Certains disparaissent à jamais. Baye le sait bien mais il dit qu’il n’a pas peur.
« C’est dangereux, quand même, dis-je.
Ici même, tout est dangereux !, rétorque-t-il. Si vivre est dangereux, pourquoi ne pas partir ? »
Sur le quai de pêche de Mbour, les pirogues se vident les unes après les autres. Au milieu de la cohue, des enfants se faufilent, ramassent ce qui tombe sur le sable jonché d’algues et de détritus de plastique, reçoivent parfois un poisson tendu depuis une des embarcations : la tradition veut que le premier poisson de la prise soit offert et non vendu. Fin octobre, près de 200 personnes parties de ces plages ont disparu en mer en l’espace d’une semaine. Une pirogue a pris feu au large de la ville après l’explosion du moteur, une autre a dérivé en mer pendant deux semaines avant d’échouer en Mauritanie, avec une vingtaine de survivants exténués à bord. Ces deux gros naufrages se sont ajoutés à bien d’autres, laissant des centaines de familles endeuillées : l’OIM estime à 500 le nombre de décès sur la route des Canaries en 2020.
Des disparitions le long des routes migratoires, il y en a toujours eu. Ce n’est pas pour rien qu’on dit en wolof « Barça walla barsakh », « Barcelone ou la mort ». Mais les chiffres, cette fois, sont inhabituels. Des citoyens se sont émus du silence de l’État face à ce qui commençait à ressembler à une hécatombe, la presse a affiché des portraits des victimes en une. Certains ont pointé du doigt les pouvoirs publics : si les jeunes partent et risquent ainsi leur vie, n’est-ce pas parce que leur pays ne leur offre aucun avenir ?
Au milieu de la polémique naissante, un jeune garçon est mort. Ousmane Faye, surnommé « Doudou », avait 14 ans et vivait à Saly, près de Mbour. Il allait à l’école et jouait au foot. Son père, pêcheur, avait décidé d’envoyer son fils en Europe pour qu’il puisse y intégrer un centre de formation de foot, en Italie ou en Espagne. Sans en informer la mère de Doudou, dont il était séparé, il a payé pour le voyage de leur enfant. Mi-octobre, le garçon est monté dans une pirogue qui a quitté la plage de Mbour. L’embarcation a dérivé pendant une dizaine de jours et a fini par rebrousser chemin. Mais Doudou n’était plus là. Il était mort d’épuisement ou de déshydratation, on ne le saura précisément jamais. Son corps a été jeté à la mer par les autres passagers.

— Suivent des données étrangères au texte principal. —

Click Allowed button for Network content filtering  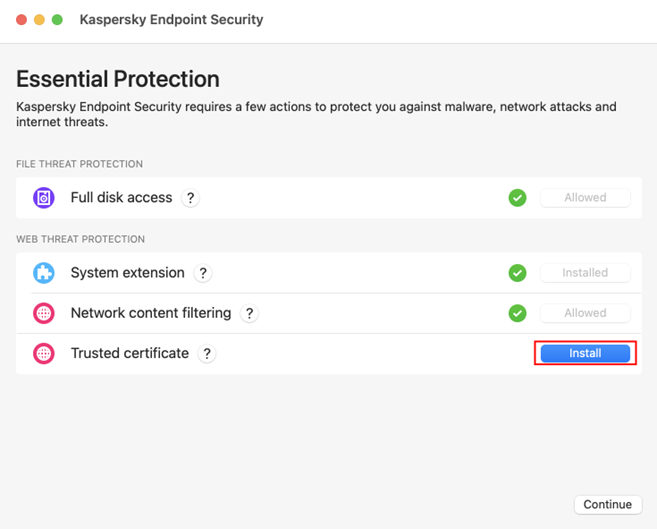pyautogui.click(x=585, y=313)
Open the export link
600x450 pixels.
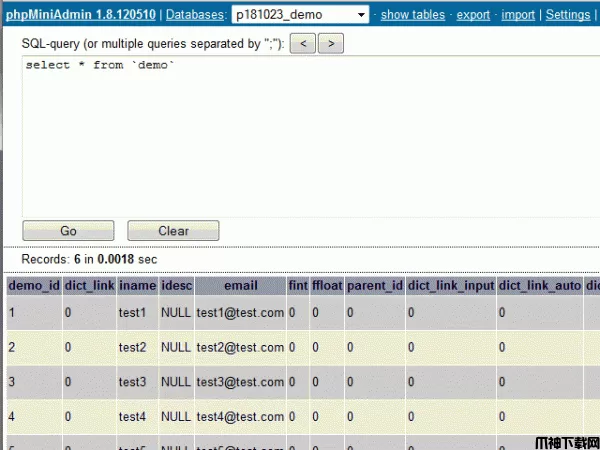point(473,15)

Le 11 novembre, Mamadou Lamine Faye, le père de Doudou, a été arrêté, mis en examen pour homicide involontaire et complicité de trafic de migrants, et placé en détention provisoire. La mort de Doudou et l’arrestation de son père ont fait l’effet d’un électrochoc au Sénégal. Le 13 novembre, un « deuil numérique » a été lancé sur les réseaux sociaux, avec le mot-clé #LeSenegalEnDeuil, en mémoire à Doudou et aux autres « victimes de l’immigration clandestine ». Une semaine plus tard, une marche a eu lieu à Dakar, avec des banderoles proclamant un ras-le-bol : « 480 dafa doy ! », « 480, ça suffit », en référence à l’estimation du nombre de Sénégalais morts sur les routes migratoires en 2020.

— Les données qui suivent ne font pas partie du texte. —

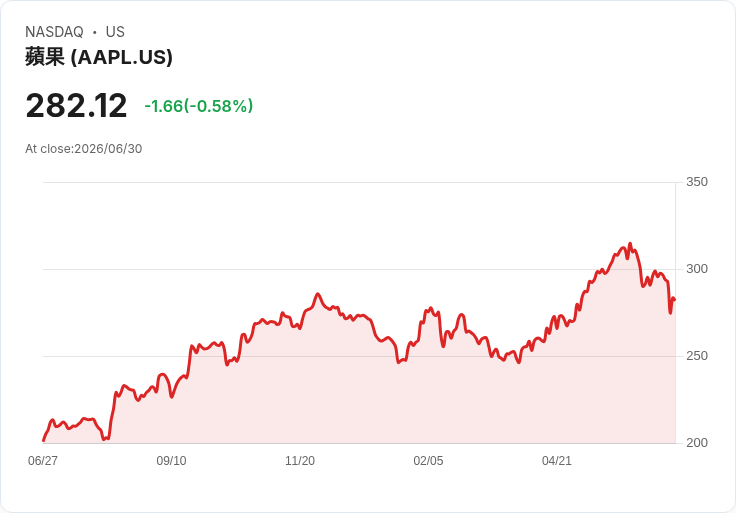736x513 pixels.
Task: Click the 04/21 x-axis date label
Action: (x=557, y=461)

Le visage poupon de Doudou s’est affiché partout, sur les réseaux sociaux et dans la presse. « Papa m’a sacrifié », titrait le quotidien sénégalais Libération, annonçant l’arrestation du père. Sur la photo, Doudou ressemble davantage à un enfant de 12 ans qu’à un adolescent. Le 8 décembre 2020, Mamadou Lamine Faye a été condamné à une peine d’un mois de prison ferme et deux ans de sursis pour homicide involontaire. Alors que des voix s’élevaient pour mettre en cause la responsabilité de l’État dans les départs, le Sénégal a répondu en soulignant la responsabilité parentale.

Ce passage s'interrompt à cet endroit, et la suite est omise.